**Istruzioni di lavoro:**
• A. Cambia "spartiacque" in "punto di svolta" nel passo dell'articolo su Pamela Mastropietro che inizia con le parole "È impossibile dimenticare" e termina dopo "in trauma nazionale.", quindi riporta il passo così modificato.
• B. Scrivi il seguito dell'articolo su Pamela Mastropietro, cominciando subito dopo la sua ultima frase.

Pamela e tutti gli altri nomi che non possiamo permetterci di dimenticare

Pamela e tutti gli altri nomi che non possiamo permetterci di dimenticare

Pamela Mastropietro era una ragazza di appena diciotto anni

Nata a Roma il 23 agosto 1999, aveva una personalità intensa e come molte ragazze della sua età, cercava una strada, un appiglio, una possibilità. Non era una “ragazza perduta”, come qualcuno provò superficialmente a definirla, ma una giovane donna in cerca di aiuto, di ascolto, di futuro.

Il 30 gennaio 2018 Pamela scomparve a Macerata

Poche ore dopo il suo corpo venne ritrovato in condizioni tali da rendere impossibile ogni forma di oblio, smembrato e chiuso in due valigie, abbandonato come un oggetto rotto. Una violenza che andava oltre l’omicidio, che colpiva la dignità umana nella sua forma più estrema.

Per quella morte è stato condannato in via definitiva Innocent Oseghale, riconosciuto colpevole di omicidio e occultamento di cadavere, con pena dell’ergastolo.

Una condanna che ha accertato una responsabilità penale gravissima, ma che non ha mai spento del tutto il senso di inquietudine che quel caso ha lasciato nel Paese

Perché ciò che è accaduto a Pamela è stato talmente brutale da far nascere, ancora oggi, interrogativi che vanno oltre il processo, se davvero tutto sia stato chiarito, se non vi siano state altre responsabilità mai pienamente accertate, se quella ragazza sia stata lasciata troppo sola prima ancora di morire.

È impossibile dimenticare Pamela

Non solo per come è morta, ma per ciò che rappresenta. La sua storia segna uno spartiacque nella memoria collettiva, un punto in cui la cronaca si è trasformata in trauma nazionale.

Eppure, da quel giorno, l’elenco non si è fermato.

Negli anni successivi, e ancora oggi, continuiamo a contare donne uccise. Vittime di femminicidio, di violenza domestica, di aggressioni brutali

Anche di recente, a Milano, una giovane donna è stata violenta e massacrata da un uomo che aveva già alle spalle una condanna per violenza sessuale e rapina.

Un soggetto noto alle forze dell’ordine, libero di circolare, libero di colpire ancora

Fatti come questi pongono una questione che non può più essere elusa: quella della sicurezza, del controllo del territorio, della gestione dell’immigrazione clandestina incontrollata.

Non per alimentare odio o generalizzazioni, perché la violenza non ha nazionalità, ma perché la legalità non può essere un concetto astratto.

**Estratti di dati:**
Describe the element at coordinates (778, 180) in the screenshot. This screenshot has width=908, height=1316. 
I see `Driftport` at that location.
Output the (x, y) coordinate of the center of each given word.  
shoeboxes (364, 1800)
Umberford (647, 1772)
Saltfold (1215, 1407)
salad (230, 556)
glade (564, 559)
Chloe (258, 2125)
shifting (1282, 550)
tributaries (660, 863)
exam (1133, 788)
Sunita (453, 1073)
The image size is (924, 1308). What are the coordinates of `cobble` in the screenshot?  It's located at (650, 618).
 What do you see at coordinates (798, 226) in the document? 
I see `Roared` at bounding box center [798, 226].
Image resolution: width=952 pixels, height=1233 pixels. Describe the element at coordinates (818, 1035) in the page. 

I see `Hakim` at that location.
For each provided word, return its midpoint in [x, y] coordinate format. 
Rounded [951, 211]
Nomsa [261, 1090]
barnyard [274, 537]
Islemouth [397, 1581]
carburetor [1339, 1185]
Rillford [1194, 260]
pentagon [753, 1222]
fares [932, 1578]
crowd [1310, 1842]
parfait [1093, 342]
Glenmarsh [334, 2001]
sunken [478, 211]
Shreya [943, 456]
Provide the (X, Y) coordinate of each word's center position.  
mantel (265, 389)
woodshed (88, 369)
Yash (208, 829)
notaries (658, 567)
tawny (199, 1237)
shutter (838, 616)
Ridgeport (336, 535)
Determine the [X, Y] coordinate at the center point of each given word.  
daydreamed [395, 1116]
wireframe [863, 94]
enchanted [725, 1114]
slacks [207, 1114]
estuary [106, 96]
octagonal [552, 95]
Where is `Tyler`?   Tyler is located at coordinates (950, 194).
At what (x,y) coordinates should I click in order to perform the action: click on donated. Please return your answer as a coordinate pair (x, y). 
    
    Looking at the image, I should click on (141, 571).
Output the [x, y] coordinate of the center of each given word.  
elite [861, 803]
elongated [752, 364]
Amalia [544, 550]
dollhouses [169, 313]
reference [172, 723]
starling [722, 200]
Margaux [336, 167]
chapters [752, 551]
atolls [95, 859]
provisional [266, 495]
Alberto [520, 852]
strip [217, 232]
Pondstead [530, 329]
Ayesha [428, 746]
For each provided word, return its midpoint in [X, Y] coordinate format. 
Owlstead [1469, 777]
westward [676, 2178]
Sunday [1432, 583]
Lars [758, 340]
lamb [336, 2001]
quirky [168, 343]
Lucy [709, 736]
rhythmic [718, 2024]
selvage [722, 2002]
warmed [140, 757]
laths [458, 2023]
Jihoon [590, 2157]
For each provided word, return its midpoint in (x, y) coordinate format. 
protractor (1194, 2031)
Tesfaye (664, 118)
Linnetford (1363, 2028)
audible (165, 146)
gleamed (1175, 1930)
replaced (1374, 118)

**Risposte per voce:**
• A.
È impossibile dimenticare Pamela

Non solo per come è morta, ma per ciò che rappresenta. La sua storia segna uno punto di svolta nella memoria collettiva, un punto in cui la cronaca si è trasformata in trauma nazionale.

• B.
Lasciare persone senza identità certa, senza percorsi di integrazione, senza controlli reali significa esporre tutti, soprattutto le donne, a rischi inaccettabili

Parlarne non è razzismo.

È responsabilità istituzionale.

In questo dolore che non si spegne, emerge con forza la figura della mamma di Pamela, Alessandra Verni, che da anni porta avanti una battaglia di memoria e verità. Una madre che ha scelto di non chiudersi nel silenzio, ma di trasformare il lutto in testimonianza civile

Partecipa a incontri pubblici, dialoga con le scuole, chiede attenzione reale per le donne fragili, per le giovani in difficoltà, per chi rischia di restare invisibile fino al giorno in cui è troppo tardi.

Il suo impegno è diventato un presidio morale. Un modo per dire che Pamela non è morta invano, che il suo nome continua a vivere come monito

Ogni anno, il Comune di Macerata, il 30 gennaio, dedica un momento di commemorazione a Pamela Mastropietro.

Un gesto simbolico ma necessario, perché la memoria non è un atto formale, è una responsabilità collettiva.

Ricordare significa riconoscere, assumersi il peso di ciò che è accaduto, impegnarsi affinché non accada ancora

Pamela oggi rappresenta tutte le ragazze, le donne, che non ce l’hanno fatta. Quelle che chiedevano aiuto.

Quelle che non sono state ascoltate

Quelle che sono diventate un nome su una lapide o un titolo di giornale.

Finché continueremo a leggere di donne uccise, finché l’elenco continuerà ad allungarsi, nessuna commemorazione potrà dirsi sufficiente.

Servono prevenzione, controlli, responsabilità, cultura del rispetto e uno Stato capace di intervenire prima, non dopo

Perché ci sono morti che non possono essere archiviate.

E quella di Pamela Mastropietro è una di queste.